A avenida foi a mesma. Em abril de 1984 ali aconteceu o
grande comício das Diretas. Noticiou-se que a multidão passava do milhão de
pessoas. Nem chegava a isso, mas deixa pra lá. A festa durou cerca de sete
horas, sem um só incidente. No último domingo (24), mais de 1 milhão de
cariocas festejaram o Flamengo. A festa terminou com uma pancadaria e 23
feridos nas proximidades do monumento ao Zumbi dos Palmares.
Não se sabe como começou a confusão, mas é elementar que a
Polícia Militar não precisava ameaçar o povo com fuzis ou apontando-lhe
revólveres. A primeira bomba de gás contra uma multidão parada pode ter sido um
exagero. As demais, truculência, sobretudo sabendo-se que na festa havia crianças.
O veículo da Guarda Municipal também não precisava dar
marcha a ré em alta velocidade numa pista livre. Acabou atropelando um guarda.
Assim como Gabigol fez a alegria dos brasileiros com dois gols em três minutos
num final de jogo, a PM do Rio manchou a celebração no fim da festa.

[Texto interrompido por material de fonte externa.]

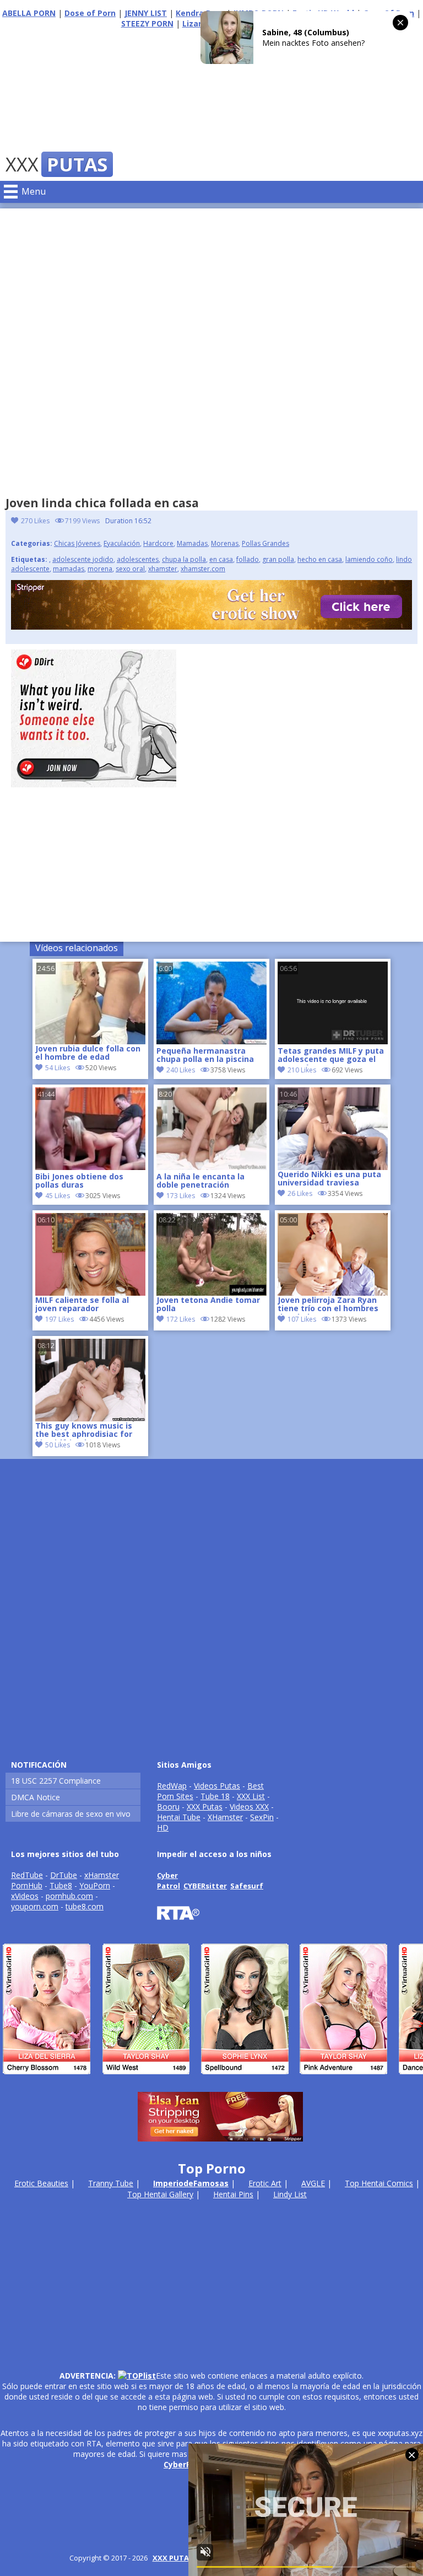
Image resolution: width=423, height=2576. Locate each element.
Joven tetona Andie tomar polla (208, 1304)
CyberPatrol (187, 2464)
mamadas (68, 568)
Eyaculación (122, 543)
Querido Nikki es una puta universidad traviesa (329, 1179)
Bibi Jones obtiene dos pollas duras (79, 1181)
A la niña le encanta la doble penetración (200, 1181)
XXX (56, 164)
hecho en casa (319, 559)
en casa (221, 559)
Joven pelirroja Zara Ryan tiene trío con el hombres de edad (328, 1305)
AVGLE (313, 2183)
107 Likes (302, 1319)
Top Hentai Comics (379, 2183)
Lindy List (290, 2194)
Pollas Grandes (265, 543)
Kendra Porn (200, 13)
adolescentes (138, 559)
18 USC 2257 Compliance (56, 1780)
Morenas (224, 543)
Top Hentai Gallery (160, 2194)
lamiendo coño (369, 559)
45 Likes (57, 1195)
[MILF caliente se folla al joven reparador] (90, 1254)
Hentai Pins (233, 2194)
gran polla (278, 559)
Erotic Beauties (41, 2183)
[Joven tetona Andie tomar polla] (211, 1254)
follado (247, 559)
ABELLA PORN (29, 13)
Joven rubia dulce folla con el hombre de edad (87, 1053)
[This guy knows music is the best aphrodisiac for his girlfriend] (90, 1380)
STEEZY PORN (147, 23)
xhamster (162, 568)
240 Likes (180, 1070)
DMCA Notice (35, 1797)
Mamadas (192, 543)
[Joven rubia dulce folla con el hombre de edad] (90, 1003)
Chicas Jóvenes (77, 543)
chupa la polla (184, 559)
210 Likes (302, 1070)
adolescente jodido (82, 559)
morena (100, 568)
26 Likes (300, 1193)
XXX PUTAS (173, 2558)
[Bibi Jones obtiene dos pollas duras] (90, 1167)
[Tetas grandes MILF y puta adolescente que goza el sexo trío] (333, 1041)
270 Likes (35, 520)
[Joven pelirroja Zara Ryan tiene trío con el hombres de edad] (333, 1254)
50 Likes (57, 1445)
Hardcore (158, 543)
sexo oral (130, 568)
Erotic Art (264, 2183)
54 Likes (57, 1067)
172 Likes (180, 1319)
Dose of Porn (90, 13)
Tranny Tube (110, 2183)
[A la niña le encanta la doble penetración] (211, 1167)
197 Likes (59, 1319)
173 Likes (180, 1195)
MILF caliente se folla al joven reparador (82, 1304)
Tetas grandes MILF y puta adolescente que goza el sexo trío (331, 1055)
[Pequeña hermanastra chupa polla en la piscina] (211, 1041)
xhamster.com (203, 568)
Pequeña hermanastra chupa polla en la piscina (205, 1055)
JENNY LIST (145, 13)
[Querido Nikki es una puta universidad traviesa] (333, 1128)
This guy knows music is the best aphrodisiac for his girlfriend (83, 1430)
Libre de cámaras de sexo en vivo (71, 1813)
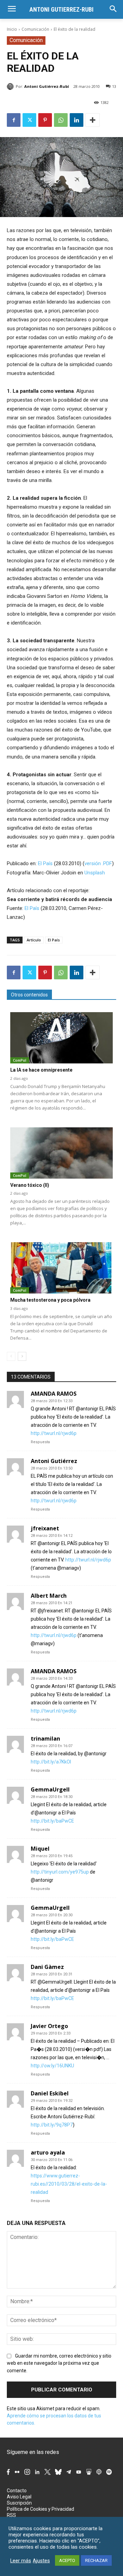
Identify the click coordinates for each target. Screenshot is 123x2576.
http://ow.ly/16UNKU (52, 2065)
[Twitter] (29, 120)
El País (45, 863)
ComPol (19, 1060)
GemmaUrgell (50, 1789)
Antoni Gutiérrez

O medo faz mal à alma. O povo não deve ter medo da polícia,
nem a polícia deve ter medo do povo. Em 2013, quando o papa Francisco chegou ao
Rio, estava protegido por um dispositivo teatral, com soldados e até cães
farejadores.
Na Presidente Vargas o carro do papa ficou preso no trânsito
e centenas de pessoas cercaram-no, assustando muita gente que via a cena pela
televisão. Só Francisco não se assustou e manteve o vidro aberto. Os agentes da
Polícia Federal que escoltavam o veículo a pé mantiveram a calma, sem agredir
ninguém. Também não se assustaram as pessoas que queriam vê-lo, pois não é todo
dia que há um papa na Presidente Vargas.
O Rio é governado por um bufão que estimula a violência
policial na construção de sua própria teatralidade. No gramado do estádio de
Lima, ajoelhou-se diante de Gabigol, recebendo um olhar seco, digno dos
melhores monarcas da casa de Windsor.
No dia seguinte à pancadaria do fim da festa do Flamengo, o
repórter Rafael Soares revelou o áudio de um PM que revelou sua contrariedade
diante de um episódio no qual um sargento matou a tiros dois jovens que estavam
numa motocicleta.
O caso aconteceu em 2015, soldados da patrulha haviam dito
ao sargento para não atirar, mas “ele estava trabalhando com ódio, ficava
falando que ia matar, matar”. O sargento matou porque achou que a furadeira
carregada por um dos jovens era uma arma.
Já houve casos em que um cidadão foi morto porque carregava
um guarda-chuva e outro, uma esquadria de alumínio. O PM que matou o homem do
guarda-chuva foi absolvido e o outro caso ainda está sendo investigado. O
sargento que ficava falando em matar ainda não foi julgado.
Na tarde de domingo, depois da confusão da Presidente
Vargas, uma mulher se referiu aos PMs como “esses milicianos”. É verdade que o
pessoal das milícias está em alta, mas nenhuma cidade terá segurança se a sua
polícia se comportar de forma a permitir tamanha confusão.
A PM é uma corporação militar que deve trabalhar com normas
profissionais e, sobretudo, de forma disciplinada, cumprindo protocolos. O que
aconteceu na Presidente Vargas não seguiu protocolo algum. Quanto à disciplina,
quem sabe?
Em março do ano passado, durante a intervenção federal na
segurança do Rio, um general foi inspecionar o quartel do 18º Batalhão da PM e
viu-se diante de uma tropa formada por 20 homens.
À voz do comando, alguns deles não lhe deram continência.
Foi preciso que o coronel repetisse: “Todo mundo”. Só então foi obedecido.